§ Given exercise a
Copy out the records word for word, beginning at the line that contains "graduate (352, 577)" and stopping after the last line of the records.

§ Source passage
How can you tell two twin sisters apart? Look at one twin, then look at the other, and acknowledge that they are two different people.

Why did the horse stop runnIng? His master beat him to death.

Slug on ya tooth Gavin David Newman

What time is it when an elephant sits on your fence? Given the unlikely circumstance in which an elephant actually does sit on your fence, it is equally unlikely said elephant would be able to do so unseen by witnesses, of whom you may ask what time the event occurred. Assuming your witness thought to look at the time befor calling animal control.

A frog walks into a bar and the bartender thinks he is very well evolved because frogs don't walk they hop

Yo mamma's so fat, she's self-concsious about her weight and is embarassed when people make fun of her weight which makes her escape to her only friend, food, which makes her even fatter, so she will never lose weight until society accepts her and is not so prejudice towards overweight people.

What do a duck and a bicycle have in common? They both have handlebars, except for the duck!

Why was 6 afraid of 7? Because 7 was a murderer.

Q. A man walks into a library and asks the librarian for a book on suicide? A. The librarian hands the man a book on suicide

What did the two homosexual dolphins do when nobody was around? They continued on their way because neither of them had met.

§ Entries provided
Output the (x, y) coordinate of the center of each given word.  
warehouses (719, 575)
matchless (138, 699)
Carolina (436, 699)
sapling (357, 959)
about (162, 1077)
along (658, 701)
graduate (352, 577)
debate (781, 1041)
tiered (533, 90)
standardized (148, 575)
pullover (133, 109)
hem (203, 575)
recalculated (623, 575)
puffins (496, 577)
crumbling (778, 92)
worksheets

§ Given exercise b
According to the joke list, why was 6 afraid of 7?

§ Complete response a
graduate (352, 577)
debate (781, 1041)
tiered (533, 90)
standardized (148, 575)
pullover (133, 109)
hem (203, 575)
recalculated (623, 575)
puffins (496, 577)
crumbling (778, 92)
worksheets

§ Complete response b
Because 7 was a murderer.